How to post password from a custom controller using ajax?
I have a custom controller where the user can enter username and password (http://confluence.jetbrains.com/display/TCD8/Web+UI+Extensions#WebUIExtensions-DevelopingaCustomController)
What is the proper way to post the password and decrypt it from the jsp page?
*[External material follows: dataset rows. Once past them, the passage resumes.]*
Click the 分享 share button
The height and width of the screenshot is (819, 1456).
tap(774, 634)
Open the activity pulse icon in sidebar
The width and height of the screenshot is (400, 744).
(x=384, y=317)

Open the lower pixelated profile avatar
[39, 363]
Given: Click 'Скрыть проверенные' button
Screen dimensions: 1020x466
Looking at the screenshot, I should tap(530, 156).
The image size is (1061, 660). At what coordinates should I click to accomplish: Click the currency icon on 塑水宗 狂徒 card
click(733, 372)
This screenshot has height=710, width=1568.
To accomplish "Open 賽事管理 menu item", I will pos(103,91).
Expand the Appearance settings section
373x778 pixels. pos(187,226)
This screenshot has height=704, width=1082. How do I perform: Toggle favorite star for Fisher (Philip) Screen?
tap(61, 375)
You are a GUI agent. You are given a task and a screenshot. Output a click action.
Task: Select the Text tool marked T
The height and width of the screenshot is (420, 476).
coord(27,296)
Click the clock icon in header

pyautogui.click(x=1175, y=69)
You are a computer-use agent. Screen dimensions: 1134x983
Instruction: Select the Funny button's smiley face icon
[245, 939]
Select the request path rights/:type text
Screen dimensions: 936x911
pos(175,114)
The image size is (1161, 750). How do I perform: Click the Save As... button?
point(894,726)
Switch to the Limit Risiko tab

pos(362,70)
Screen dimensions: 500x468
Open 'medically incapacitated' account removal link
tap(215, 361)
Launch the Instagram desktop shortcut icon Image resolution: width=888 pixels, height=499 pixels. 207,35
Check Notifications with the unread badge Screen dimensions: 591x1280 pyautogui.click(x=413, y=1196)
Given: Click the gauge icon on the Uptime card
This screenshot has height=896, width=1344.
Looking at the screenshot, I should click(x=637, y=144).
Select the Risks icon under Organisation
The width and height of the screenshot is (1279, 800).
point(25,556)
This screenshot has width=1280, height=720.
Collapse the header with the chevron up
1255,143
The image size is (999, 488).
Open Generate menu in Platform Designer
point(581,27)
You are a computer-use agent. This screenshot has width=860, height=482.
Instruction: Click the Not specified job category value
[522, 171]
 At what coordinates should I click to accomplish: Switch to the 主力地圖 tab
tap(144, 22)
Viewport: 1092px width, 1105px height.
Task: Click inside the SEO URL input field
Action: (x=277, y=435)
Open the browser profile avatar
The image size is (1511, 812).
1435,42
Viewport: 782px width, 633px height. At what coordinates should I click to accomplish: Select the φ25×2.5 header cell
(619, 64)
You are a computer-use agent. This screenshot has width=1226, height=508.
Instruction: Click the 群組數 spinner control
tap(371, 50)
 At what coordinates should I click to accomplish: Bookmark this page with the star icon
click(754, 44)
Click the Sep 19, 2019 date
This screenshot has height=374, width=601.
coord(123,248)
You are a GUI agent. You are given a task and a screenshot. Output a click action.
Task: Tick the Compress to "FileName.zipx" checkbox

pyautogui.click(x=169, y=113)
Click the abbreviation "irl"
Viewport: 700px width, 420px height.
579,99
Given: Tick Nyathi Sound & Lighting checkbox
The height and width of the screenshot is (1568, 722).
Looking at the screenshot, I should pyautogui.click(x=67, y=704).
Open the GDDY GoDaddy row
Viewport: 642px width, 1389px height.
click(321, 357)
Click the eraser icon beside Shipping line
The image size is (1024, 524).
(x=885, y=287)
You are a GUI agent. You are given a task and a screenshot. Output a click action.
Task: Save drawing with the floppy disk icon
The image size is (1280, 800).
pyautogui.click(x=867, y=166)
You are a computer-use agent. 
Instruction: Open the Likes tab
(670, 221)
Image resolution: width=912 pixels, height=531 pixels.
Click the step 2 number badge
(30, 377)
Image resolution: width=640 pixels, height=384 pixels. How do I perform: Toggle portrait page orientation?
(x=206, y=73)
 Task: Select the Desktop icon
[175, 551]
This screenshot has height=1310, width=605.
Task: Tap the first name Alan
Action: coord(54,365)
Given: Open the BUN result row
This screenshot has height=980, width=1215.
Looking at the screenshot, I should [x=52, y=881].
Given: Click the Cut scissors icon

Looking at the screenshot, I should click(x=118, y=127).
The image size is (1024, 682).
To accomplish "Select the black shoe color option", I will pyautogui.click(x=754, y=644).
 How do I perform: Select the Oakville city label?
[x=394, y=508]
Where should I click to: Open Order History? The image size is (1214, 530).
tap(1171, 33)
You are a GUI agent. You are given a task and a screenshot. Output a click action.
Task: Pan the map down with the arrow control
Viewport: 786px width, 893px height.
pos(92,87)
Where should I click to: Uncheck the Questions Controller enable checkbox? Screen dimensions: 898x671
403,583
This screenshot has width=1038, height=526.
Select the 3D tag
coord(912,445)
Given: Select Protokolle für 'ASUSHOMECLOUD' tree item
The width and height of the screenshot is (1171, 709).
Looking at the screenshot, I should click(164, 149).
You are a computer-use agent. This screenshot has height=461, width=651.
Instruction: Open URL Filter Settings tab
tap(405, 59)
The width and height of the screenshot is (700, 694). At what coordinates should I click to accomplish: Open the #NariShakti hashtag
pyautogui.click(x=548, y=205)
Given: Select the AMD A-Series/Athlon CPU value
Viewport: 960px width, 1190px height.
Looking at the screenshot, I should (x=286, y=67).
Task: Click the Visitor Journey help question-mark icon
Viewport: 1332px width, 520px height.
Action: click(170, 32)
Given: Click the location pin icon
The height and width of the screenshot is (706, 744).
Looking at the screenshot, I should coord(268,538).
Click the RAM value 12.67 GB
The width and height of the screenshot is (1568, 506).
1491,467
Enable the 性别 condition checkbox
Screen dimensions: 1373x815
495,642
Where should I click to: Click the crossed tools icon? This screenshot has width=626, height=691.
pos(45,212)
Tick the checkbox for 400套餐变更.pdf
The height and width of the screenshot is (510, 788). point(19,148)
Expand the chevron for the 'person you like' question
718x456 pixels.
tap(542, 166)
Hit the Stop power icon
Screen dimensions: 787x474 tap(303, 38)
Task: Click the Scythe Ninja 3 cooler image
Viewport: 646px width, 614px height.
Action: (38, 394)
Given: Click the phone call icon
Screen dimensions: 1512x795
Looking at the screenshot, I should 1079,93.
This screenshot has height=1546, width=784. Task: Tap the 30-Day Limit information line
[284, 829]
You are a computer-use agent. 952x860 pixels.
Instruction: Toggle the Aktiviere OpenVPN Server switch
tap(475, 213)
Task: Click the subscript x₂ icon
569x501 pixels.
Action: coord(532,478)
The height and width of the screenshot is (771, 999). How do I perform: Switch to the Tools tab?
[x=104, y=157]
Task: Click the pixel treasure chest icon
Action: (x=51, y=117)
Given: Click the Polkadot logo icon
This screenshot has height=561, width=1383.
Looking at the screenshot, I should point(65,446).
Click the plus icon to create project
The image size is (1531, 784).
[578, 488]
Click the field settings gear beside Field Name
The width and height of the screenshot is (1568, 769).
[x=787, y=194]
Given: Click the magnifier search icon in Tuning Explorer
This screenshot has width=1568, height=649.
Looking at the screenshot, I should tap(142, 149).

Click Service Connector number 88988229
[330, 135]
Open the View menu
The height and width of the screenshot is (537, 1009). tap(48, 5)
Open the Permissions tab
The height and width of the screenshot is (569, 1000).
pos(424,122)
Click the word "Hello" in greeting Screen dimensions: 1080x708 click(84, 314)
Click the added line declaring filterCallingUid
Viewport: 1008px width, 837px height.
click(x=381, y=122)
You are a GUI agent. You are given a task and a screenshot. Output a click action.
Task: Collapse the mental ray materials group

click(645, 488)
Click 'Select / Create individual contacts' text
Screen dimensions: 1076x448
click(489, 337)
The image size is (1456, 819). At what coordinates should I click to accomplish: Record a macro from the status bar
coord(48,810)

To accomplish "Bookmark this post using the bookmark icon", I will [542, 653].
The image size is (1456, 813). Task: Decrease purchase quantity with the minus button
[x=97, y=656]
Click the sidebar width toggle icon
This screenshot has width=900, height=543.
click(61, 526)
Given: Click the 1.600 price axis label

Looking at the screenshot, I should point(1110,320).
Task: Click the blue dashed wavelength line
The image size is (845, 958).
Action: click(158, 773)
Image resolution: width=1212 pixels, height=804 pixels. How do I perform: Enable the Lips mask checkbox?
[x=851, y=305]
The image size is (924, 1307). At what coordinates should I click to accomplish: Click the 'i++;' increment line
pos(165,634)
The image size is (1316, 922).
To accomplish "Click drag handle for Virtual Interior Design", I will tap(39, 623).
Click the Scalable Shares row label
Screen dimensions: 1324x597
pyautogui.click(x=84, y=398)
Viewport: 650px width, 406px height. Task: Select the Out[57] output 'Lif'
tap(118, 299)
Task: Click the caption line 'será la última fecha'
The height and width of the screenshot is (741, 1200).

Here is a snipper of what I have:
loadTargetRepos:function (selectedUrlId) {
BS.ajaxRequest(base_uri + '${controllerUrl}', {
parameters:'selectedUrlId=' + selectedUrlId + '&onServerChange=true&loadTargetRepos=true'
+ '&username=' + $('deployerUsername').value
+ '&password=' + $('secure:deployerPassword').value,
onComplete:function (response, options) {
...
}
});
},
Here is the controller:
@Override
protected void doPost(HttpServletRequest request, HttpServletResponse response, Element element) {
String selectedUrl = request.getParameter("selectedUrlId");
if (StringUtils.isNotBlank(selectedUrl)) {
long id = Long.parseLong(selectedUrl);
String loadTargetRepos = request.getParameter("loadTargetRepos");
if (StringUtils.isNotBlank(loadTargetRepos) && Boolean.valueOf(loadTargetRepos)) {
Element deployableReposElement = new Element("deployableRepos");
boolean overrideDeployerCredentials = Boolean.valueOf(request.getParameter("overrideDeployerCredentials"));
String username = request.getParameter("username");
String password = request.getParameter("password");
}
I see from my browser that the passwrod is sent wrong:
Please sign in to leave a comment.
OK making some progress here:
Found that there is a hidden field:
<input type="hidden" name="prop:encrypted:secure:deployerPassword" id="prop:encrypted:secure:deployerPassword" value="7bd0e4c15ab920c8ec4aaf4149ab4ee51795dcd18f8a8464c951ec2abe8e277d66620efc47fe8f7e2eb0dcbcf736646c5729052ce9418d560cf410644f82375d38c2c8b775d1db800a9fdf09f34d80945a6f85f80dc083b482ad8fdf694a9db12ccd291cbf3b3c2f4a4a0d96fc52a81a7551c44455e92f9f22314489fce49872">
I suppose I need to use EncryptUtil.unscramble() somehow but this string is not enough to pass as a parameter to this method.
Found it!
String password = request.getParameter("password");
password = RSACipher.decryptWebRequestData(password)
How do you submit the form? Did you write some JavaScript code to populate this encrypted hidden field with value from password field? In TeamCity we use forms.js/BS.AbstractPasswordForm object to do this type of encryption (see serializeParameters function).